Dr Abhay returned to his alma mater to continue his PG studies where he met Dr Rani who was training to become a practicing gynecologist. Despite the initial family resistance, after becoming his wife, Dr Rani too whole heartedly supported Dr Bang’s commitment to the poor & decided to work with Dr Bang in the remote villages of Wardha.
At Wardha, the Bangs joined the family NGO Chetna Vikas & started working in various villages. However they soon realized that their clinician approach was insufficient to effectively handle the medical problems faced by these impoverished communities at large. They needed better research & analysis skills to implement public health models which could help the community at large.
The couple thus left for post graduate studies at one of the top public health universities in the world – John Hopkins. Very soon they acquired the required skillsets & returned to their motherland to help their people. They decided to continue their voluntary work in one of the most backward provinces then- the Gadchiroli – where most of the population was tribal & largely depended on the forests for their primitive existence.
These lands were gripped with severely high infant mortality ratios because of lack of medical aid. Their intensive on-field research showed that the infant mortality could be tackled by home-based neonatal care support systems. They devised a strategy to implement their project by training the Dai-maas or the traditional birthing maids in the villages as well as medical workers.
The volunteers were trained to deliver the child, check its vital signs, proper post-natal care & quick disease identification & intervention. This proved especially useful for cases with pneumonia which were rampant in these regions & led to most infant deaths.
Dr Rani bang was instrumental in solving the huge burden of women gynecological problems faced in rural settings. She trained the dais not just in proper post-birth care but also to diagnose & treat other gynecological problems of these women.

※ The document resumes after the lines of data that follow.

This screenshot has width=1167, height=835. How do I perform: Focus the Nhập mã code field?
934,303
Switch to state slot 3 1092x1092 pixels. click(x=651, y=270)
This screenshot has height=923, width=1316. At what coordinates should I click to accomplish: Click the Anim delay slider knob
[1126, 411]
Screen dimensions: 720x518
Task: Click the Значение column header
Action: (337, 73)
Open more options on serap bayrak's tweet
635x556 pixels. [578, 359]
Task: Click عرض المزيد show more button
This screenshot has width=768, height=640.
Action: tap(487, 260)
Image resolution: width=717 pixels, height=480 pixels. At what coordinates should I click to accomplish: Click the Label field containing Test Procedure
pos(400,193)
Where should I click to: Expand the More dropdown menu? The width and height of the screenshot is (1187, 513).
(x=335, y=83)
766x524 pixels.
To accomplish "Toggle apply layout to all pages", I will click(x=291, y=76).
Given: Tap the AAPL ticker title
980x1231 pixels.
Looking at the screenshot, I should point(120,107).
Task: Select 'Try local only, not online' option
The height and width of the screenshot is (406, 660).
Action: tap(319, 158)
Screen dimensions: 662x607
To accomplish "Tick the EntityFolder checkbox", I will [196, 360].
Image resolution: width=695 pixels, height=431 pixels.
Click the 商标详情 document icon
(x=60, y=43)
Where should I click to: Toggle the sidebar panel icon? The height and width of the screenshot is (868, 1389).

Within a period of 5-8 years via extensive efforts of the doctor couple & the community at large, infant mortality in these affected areas was brought down to only 33%.
The health care workers are now trained to provide preventive treatment for iron or calcium deficiencies too. Their organization SEARCH i.e the Society for Education, Action and Research in Community Health has become a role model for all social volunteers in the public health area & their strategic “Gadchiroli Model” is studied by researchers all over the world.
These two doctors have shown the world of medical professionals what can be achieved by donating your sweat for improving public health. Can all city doctors & nurses please follow Dr Bang’s footsteps & decide to volunteer an hour daily for the medical treatment of the needy?